UBI, or Universal Basic Income, has been touted by economists, technologists in Silicon Valley (like Y Combinator), and 2020 presidential candidate Andrew Yang, as a solution to our growing inequality gap and a strategy to hedge against the coming AI takeover that will render millions of Americans unemployable.
I’d like to make abundantly clear: I believe UBI can help mitigate these problems and improve the lives of millions of Americans. Especially in the short term. Having a guaranteed income that’s meant to supplement wages from a job allows people to stay in consistent housing, put food on the table, afford other basic needs, and have the opportunity to work in jobs they prefer, without fear of losing their safety net on any given day.
However, I’d like to discuss the potential psychological tradeoff that comes with a guaranteed check from the government each month. Think: a sense of complacency. A way for the government to subtly and indirectly manipulate the American psyche, enabling them to hopscotch from pleasure to pleasure without thinking deeply about the world and their society around them.

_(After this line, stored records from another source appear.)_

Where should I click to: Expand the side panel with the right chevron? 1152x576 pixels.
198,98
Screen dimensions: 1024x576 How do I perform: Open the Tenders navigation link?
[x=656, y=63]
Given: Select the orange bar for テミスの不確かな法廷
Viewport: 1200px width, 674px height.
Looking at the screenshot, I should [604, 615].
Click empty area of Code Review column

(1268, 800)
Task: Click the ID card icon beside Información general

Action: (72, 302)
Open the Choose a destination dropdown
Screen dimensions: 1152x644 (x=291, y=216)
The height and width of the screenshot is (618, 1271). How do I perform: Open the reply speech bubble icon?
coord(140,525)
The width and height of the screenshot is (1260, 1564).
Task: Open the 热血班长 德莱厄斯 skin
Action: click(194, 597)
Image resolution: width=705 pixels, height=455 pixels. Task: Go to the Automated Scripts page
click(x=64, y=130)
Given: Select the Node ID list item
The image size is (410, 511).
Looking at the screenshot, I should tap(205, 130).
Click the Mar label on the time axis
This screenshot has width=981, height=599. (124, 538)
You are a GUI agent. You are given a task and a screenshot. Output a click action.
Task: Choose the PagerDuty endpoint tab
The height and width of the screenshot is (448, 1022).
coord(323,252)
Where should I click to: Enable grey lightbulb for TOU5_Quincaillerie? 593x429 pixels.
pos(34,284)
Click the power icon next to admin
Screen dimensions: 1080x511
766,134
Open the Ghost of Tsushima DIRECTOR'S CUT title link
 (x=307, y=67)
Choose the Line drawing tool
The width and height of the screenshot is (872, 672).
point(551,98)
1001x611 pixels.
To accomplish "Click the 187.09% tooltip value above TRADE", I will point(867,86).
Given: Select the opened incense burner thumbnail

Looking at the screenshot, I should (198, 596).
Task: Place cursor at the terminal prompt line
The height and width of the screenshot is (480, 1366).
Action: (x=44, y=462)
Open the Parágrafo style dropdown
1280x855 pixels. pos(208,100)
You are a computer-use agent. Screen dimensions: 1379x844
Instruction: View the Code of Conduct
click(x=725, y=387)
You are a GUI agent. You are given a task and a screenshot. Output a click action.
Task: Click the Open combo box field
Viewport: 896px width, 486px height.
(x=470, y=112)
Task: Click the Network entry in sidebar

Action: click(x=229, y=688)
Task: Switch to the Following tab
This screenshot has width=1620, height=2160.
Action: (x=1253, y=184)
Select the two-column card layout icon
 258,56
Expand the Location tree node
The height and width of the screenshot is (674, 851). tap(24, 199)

Now, you might think this to be somewhat conspiratorial, but bear with me. I’m not arguing that the government will intentionally brainwash us with a UBI; rather, that this expected “free cash” can force people into a complacency where they mindlessly seek shallow pleasures like a mechanical robot, devoid of all pieces of the identity and emotions that create our sense of liberty and independence as humans.
This type of society where people stay in their place and live on the surface of life can be seen in Aldous Huxley’s famous dystopian novel, “Brave New World.” He describes a “World State” heavily regulated by the government. But even more worrisome, never challenged by any of its citizens. The fictional government provides everyone with “happy pills” known as soma, which create an artificial sense of happiness. The members of the society never had any qualms about their socioeconomic or class status since everyone is “happy”…all the time. Huxley notes that the people in this society never questioned their government or emotions. The reason? There was “not a moment to sit down and think." And here lies the crux of the potential dark side of UBI.
A possibility exists that when the government provides no-strings attached money to everyone, people will stop questioning the government. If they act in ways that take away liberty, people will turn a blind eye. Give them the $1000 to buy their Netflix and hamburgers and iPhones, but don’t bother them with Supreme Court decisions or important international treaties (this idea borrowed from Huxley).
In the age of Trump, people have become more attentive to politics. But at what level? Deep below the surface? If the Trump government provided everyone with $1000 each month to supplement their income, would liberals still call out for impeachment? Who complains about injustices when the government fattens their wallets with cold hard cash?
Another argument pro-UBI revolves around providing economic stability and less “degrading” or “tedious” jobs, increasing net happiness for us citizens. As Huxley again points out though:
“Actual happiness always looks pretty squalid in comparison with the overcompensations for misery. And, of course, stability isn’t nearly so spectacular as instability. And being contented has none of the glamour of a good fight against misfortune, none of the picturesqueness of a struggle with temptation, or a fatal overthrow by passion or doubt. Happiness is never grand.”
Again, UBI has the potential to lift up millions of Americans into financial stability, which undoubtedly relieves an enormous burden and provides tremendous opportunity in every sense of the word.
But what can we do with it? Will it truly make us happier, or will the steady check lull us into a sense of complacency and actually extinguish the drives and desires that provide so many a sense of purpose? Don’t get me wrong; this is NOT an argument calling people lazy and using the weak and unthoughtful notion that people need to do SOMETHING (like a basic jobs argument), whether or not it has value to anyone or anything, to get money.
The argument, or more so the question, asks: does this increase in stability create psychological instabilities, produce only surface level thinking, and enable us to settle for jumping from pleasure to pleasure without thinking deeply about what we want?
The idea that UBI can provide people the breathing room to actually think about how they want to utilize their talents and time most satisfying to them appears ironclad. But in an age where outrage spreads quickly without any thought on the topic whatsoever, and more and more people are unhappy with their careers, will we actually manage to use this newly created wiggle room to think for ourselves?
Or will we continue our “automaton” status, as German philosopher Erich Fromm labeled us back in the 1940’s: as no better than robots taking our cues around what we should want or desire from external forces, rather than taking the time to think for ourselves? While a UBI certainly could help in this regard by bringing time and economic security to the table, it won’t necessarily change our behavior in the positive sense, and has the potential to exacerbate our reliance on external forces to shape us, and the complacency to not care. This Medium article describes well the “massive mindset shift” that would need to occur for a UBI to become successful
A final caution from “Brave New World”, stated by a bureaucrat of the society-dominating government:
“Till at last the child’s mind is these suggestions, and the sum of the suggestions is the child’s mind. And not the child’s mind only. The adult’s mind too — all his life long. The mind that judges and desires and decides — made up of these suggestions. But all these suggestions are our suggestions!”